§ AVAILABLE DATA:
_____
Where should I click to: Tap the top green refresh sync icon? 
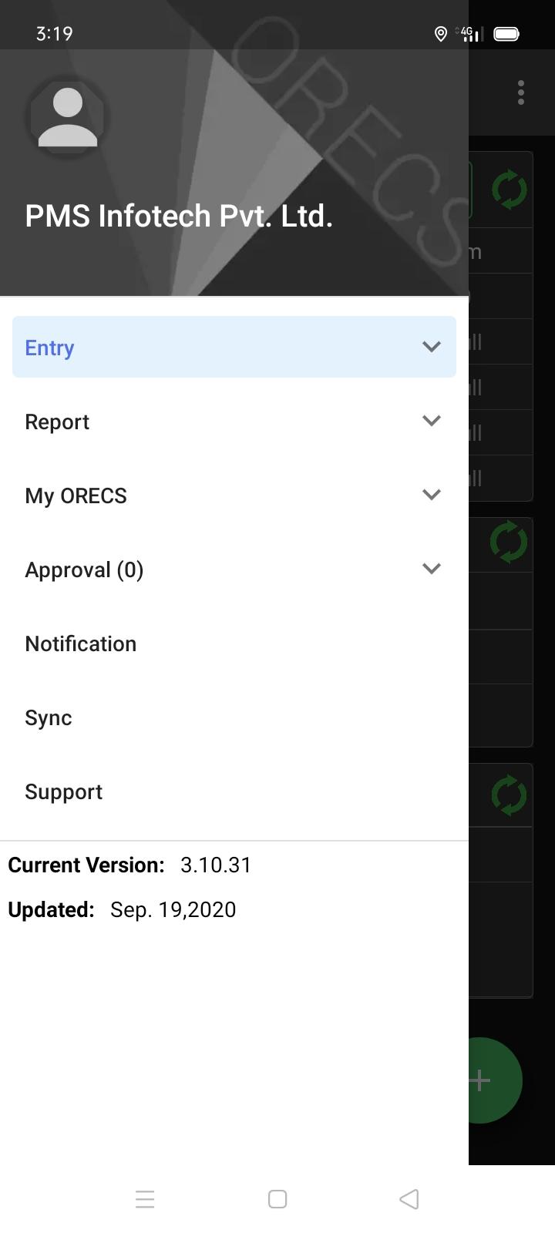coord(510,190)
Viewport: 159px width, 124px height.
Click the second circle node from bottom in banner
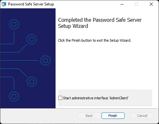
_____
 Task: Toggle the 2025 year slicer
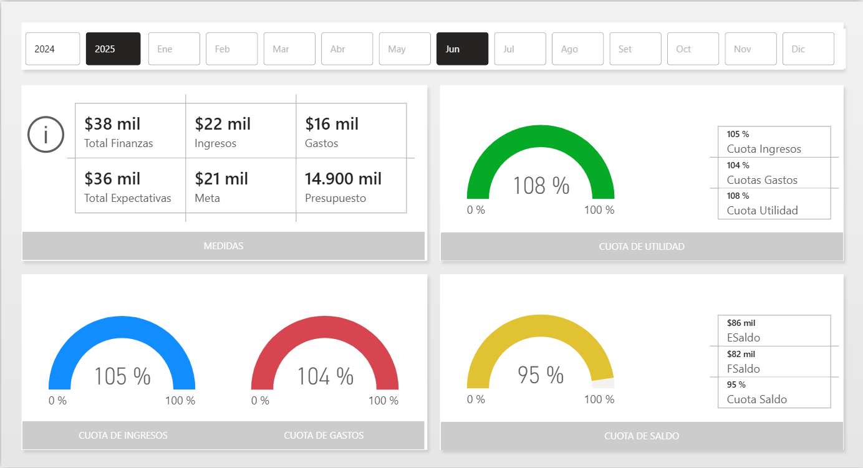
_____
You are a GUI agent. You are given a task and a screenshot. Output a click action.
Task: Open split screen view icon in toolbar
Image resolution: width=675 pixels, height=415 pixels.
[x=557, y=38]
_____
§ ABOUT THIS EXERCISE:
Where the listing above reaches the line that contains "Viewport: 159px width, 124px height.", start retyping, and finish with the line that contains "Click the second"; reproduce those lines exactly and no others.

§ RESPONSE:
Viewport: 159px width, 124px height.
Click the second circle node from bottom in banner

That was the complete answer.